House lawmakers fail to override Carney veto of marijuana legalization
Recreational marijuana use took its final hit this legislative session Tuesday when House lawmakers failed to override Gov. John Carney’s veto of a legalization bill.
The effort failed in a 20-20 vote with House Majority Leader Valarie Longhurst not voting.
Five Democrats who voted ‘yes’ on the bill didn’t stand their ground when it came to overriding Carney’s veto. State Reps. Stephanie Bolden, Andria Bennett, William Carson, and Sean Matthews voted against the override attempt. Longhurst was also previously a ‘yes’ vote,
Republicans Michael Ramone and Jeffrey Spiegelman also voted no on overriding the veto after backing the bill in May.
Before the vote, the bill’s sponsor State Rep.

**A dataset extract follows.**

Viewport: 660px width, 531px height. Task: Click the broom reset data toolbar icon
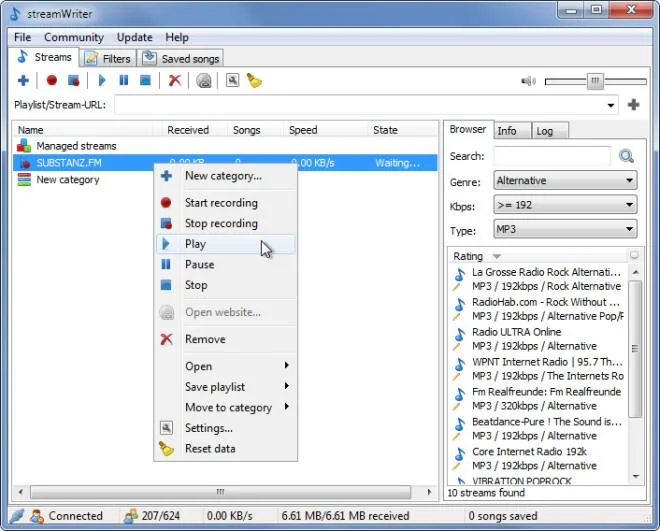(254, 80)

Ed Osienski pleaded with his colleagues to move ahead with legalization now - reiterating that over 61% of Delawareans support it.

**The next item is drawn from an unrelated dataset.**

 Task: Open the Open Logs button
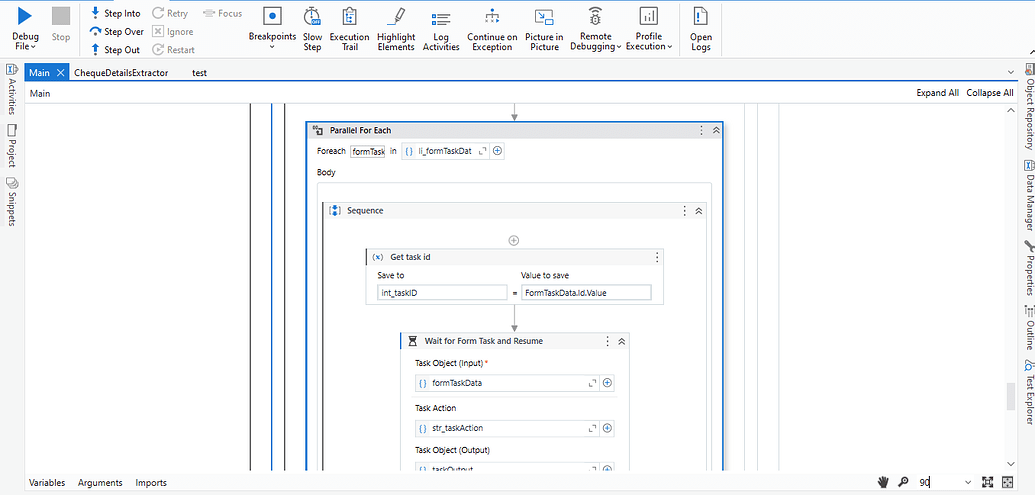coord(700,28)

“I think this body is quite capable of directing and fixing any issues that may come from the passage of this legislation," Osienski said on the House floor. "We need legalization. So I beg of my colleagues not to wait till 2025 to do this, but to override this veto, and then we can work together on the regulation and taxation.”
Osienski released a statement following the end of the House session on Wednesday and said the issue will remain at a standstill unless or until Carney changes his stance on legalizing adult recreational marijuana.
"I didn’t have enough votes in my own caucus alone – only 23 members initially voted for HB 371," Osienski said. "I didn’t have the support of all three Republicans who voted for the bill, which put the veto override out of reach. However, I felt it was important to the advocates and supporters who have fought for a safe, legal, regulated cannabis industry to see this process through to the end."
Carney said in a letter to the House he will continue to support decriminalization and medical marijuana, but he does not believe legalization is in the best interest of Delawareans, particularly young people -- adding issues over long-term health effects and law enforcement concerns remain unresolved.
Several advocates and even lawmakers like the bill’s Senate Sponsor Trey Paradee, said Carney’s reasoning for stalling legalization aligns with “Reefer Madness” propaganda.
At a rally earlier in the afternoon, New Castle County Executive Matt Meyer joined over 150 advocates outside Legislative Hall to support an override. He argues marijuana prohibition is as much of a public policy failure as alcohol prohibition in the 1920’s.
“I have never seen an industry come forward and say ‘please tax us' and 'please regulate us' and that’s what the marijuana industry is doing," Meyer said. "I think we should listen to them, it makes a lot of sense for the people of our county and our state and I think the majority of people in our state know that.”
A companion bill to create and regulate a taxable market for marijuana was defeated in the House last month, and Osienski says he will not move to bring it back without passing legalization first.